• Data under study:

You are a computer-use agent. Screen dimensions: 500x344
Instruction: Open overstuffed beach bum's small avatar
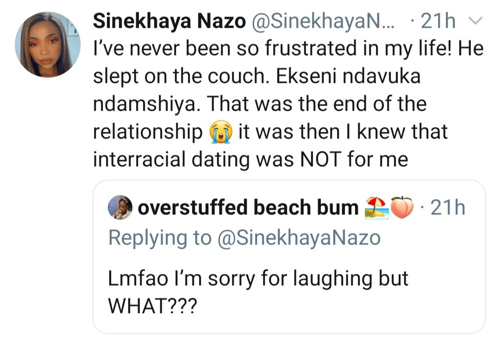(120, 208)
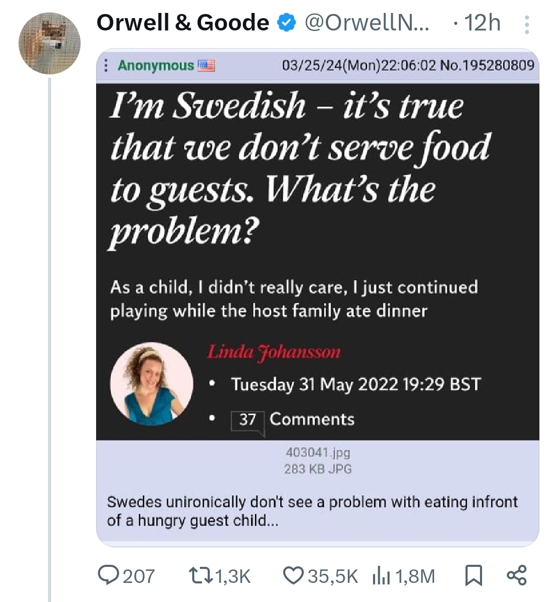Click the @OrwellN... username handle
The image size is (558, 602).
366,23
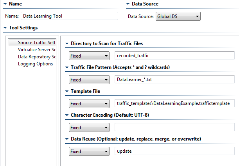Collapse Directory to Scan for Traffic Files section
This screenshot has height=166, width=239.
[x=67, y=43]
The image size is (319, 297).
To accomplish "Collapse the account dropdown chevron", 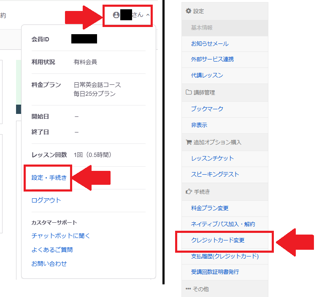I will click(148, 15).
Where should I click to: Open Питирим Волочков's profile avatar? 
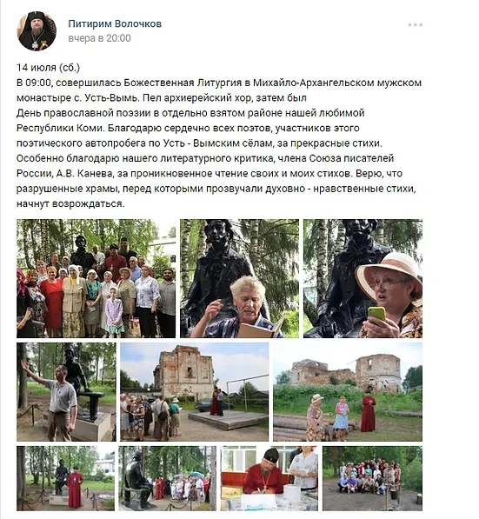(37, 31)
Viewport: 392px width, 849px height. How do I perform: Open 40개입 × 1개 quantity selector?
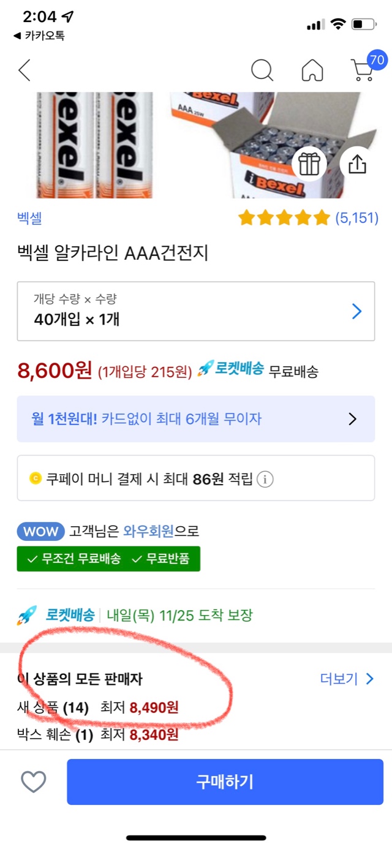(196, 311)
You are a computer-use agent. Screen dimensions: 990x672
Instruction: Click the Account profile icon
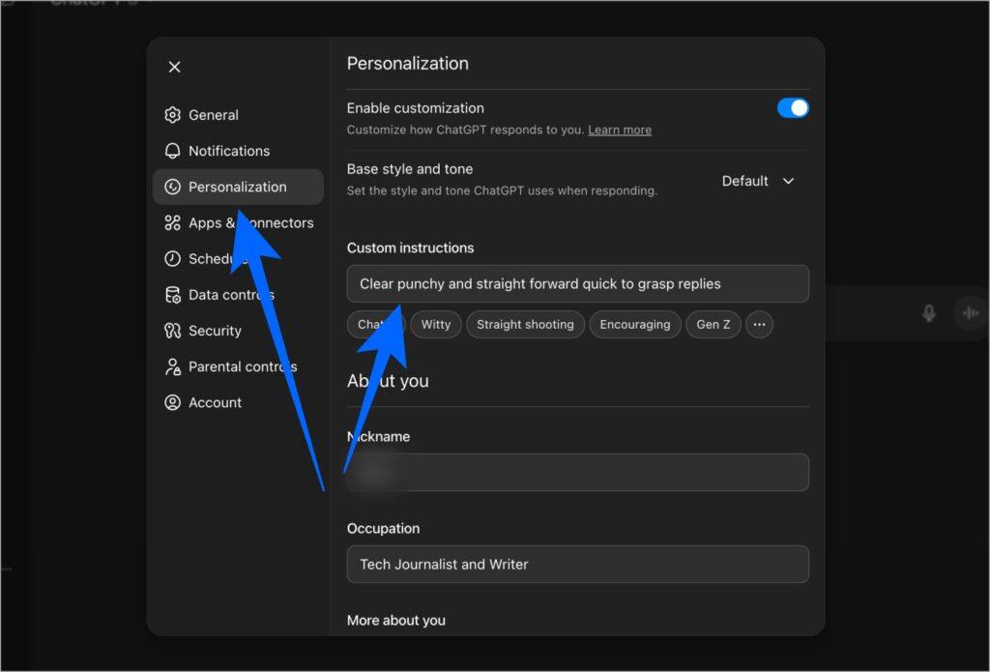pos(172,402)
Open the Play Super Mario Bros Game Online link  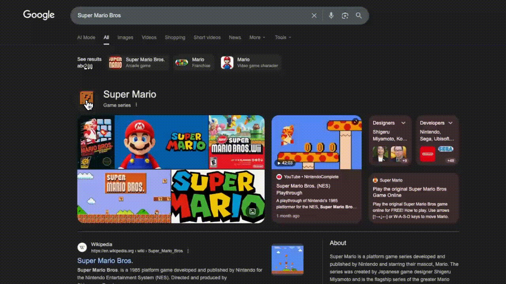(x=409, y=192)
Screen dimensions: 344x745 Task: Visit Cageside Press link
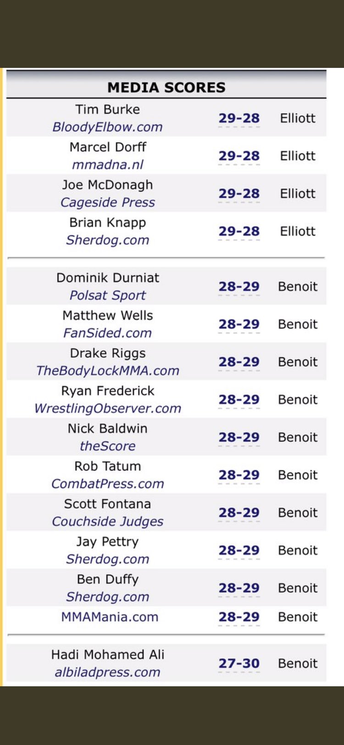[x=108, y=202]
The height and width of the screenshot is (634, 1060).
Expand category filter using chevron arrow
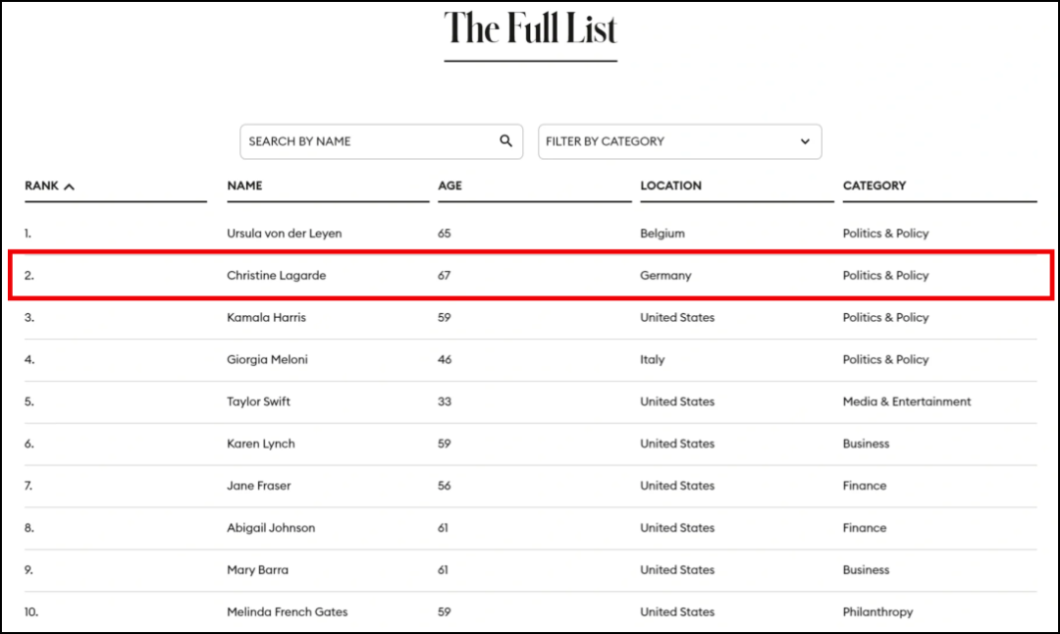tap(805, 141)
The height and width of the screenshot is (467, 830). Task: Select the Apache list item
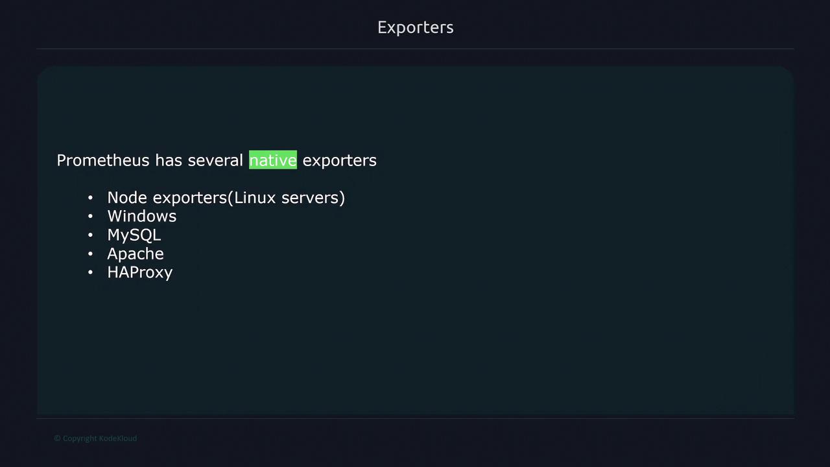click(x=135, y=254)
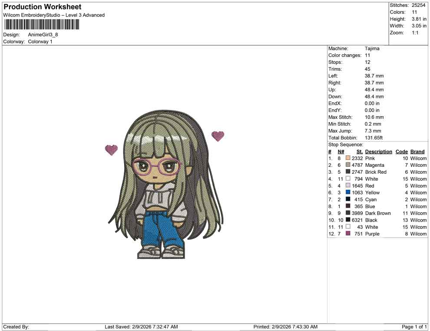Click the Purple thread color swatch

point(347,234)
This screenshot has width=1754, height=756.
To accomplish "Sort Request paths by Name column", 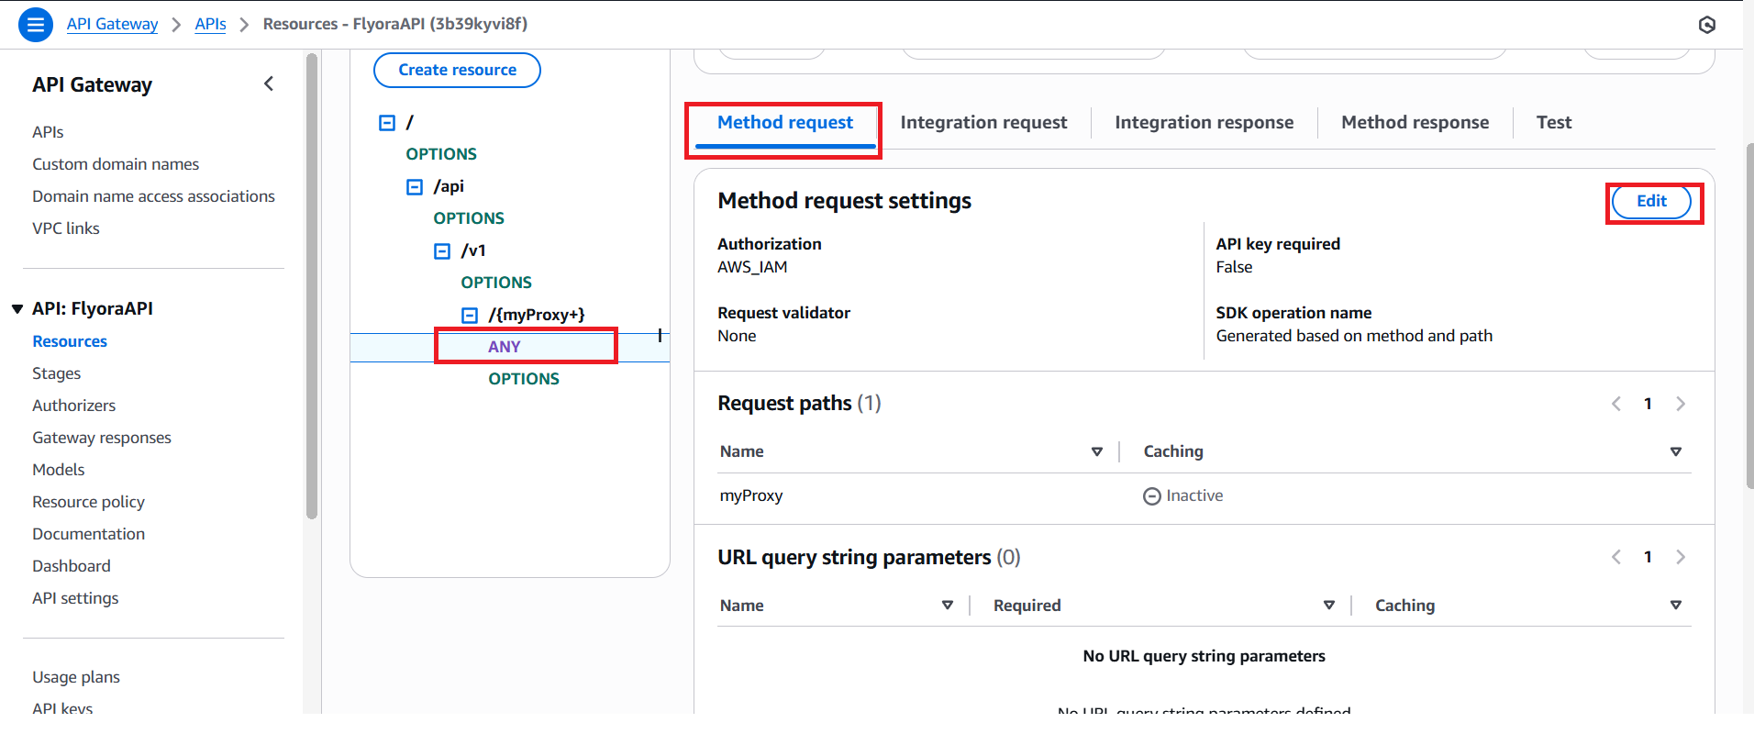I will coord(1096,451).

• Instructions for the task: Those lines of the records that contain the string "computer" should be identified and copied.

• Task result:
You are a computer-use agent. Screen dimensions: 500x344
You are a computer-use agent. Screen dimensions: 990x672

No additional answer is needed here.